The lawsuit alleges that the Billings Fire Department breached its duty to protect the subdivision during a wildfire that started on July 2, 2008. The fire was quickly contained, but it flared again two days later and spread over a large area, forcing the evacuation of about 40 homes.
The lawsuit sat dormant for months, however, because it was never served on the city. Edwards said the lawsuit was not served because it was hoped that the two sides could resolve the matter outside court. A party filing a civil lawsuit has three years in which to serve the other side.
But negotiations stalled this year, and on Sept. 20 an attorney representing the city, Michele Braukmann, filed an official response in the court case, an unusual legal move she said was intended to “move the litigation forward.”
In the interview, Jan Rehberg said she was frustrated with the city’s refusal to provide information about the fire before the filing of the lawsuit, such as a final report about the suppression efforts.

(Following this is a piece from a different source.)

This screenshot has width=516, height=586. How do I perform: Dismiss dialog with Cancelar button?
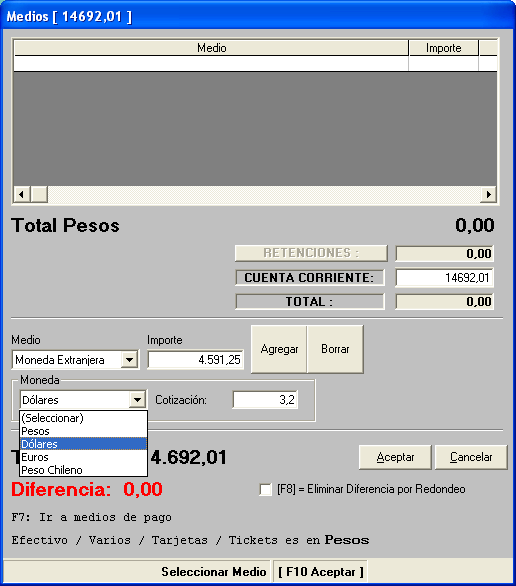click(x=471, y=457)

“When you talk about transparency in government, it goes to all levels,” she said. “They have a lot of responsibility, and in exchange for that they need to be open.”
A day before the city’s response was filed, Edwards sent Braukmann a seven-page letter that included the Rehbergs’ offer to settle the case “without monetary compensation if the city agrees to adopt specific wildland firefighting standards within an agreed time frame, and subject to review and comment by my client and/or the public at large.”
If such policies are already in place, the letter states, the Rehbergs “would like to review those policies and have them amended, as necessary.”
But this is my favorite part (emphasis mine)
On Thursday, Braukmann said the city is “pleased” by the offer to settle the case without a demand for money damages, and the city is working to respond to the request for more information about the fire.
Braukmann said much of the information already has been provided, but the city would provide it again in a different format that might be easier to understand.
‘Nuff said. Read it all here.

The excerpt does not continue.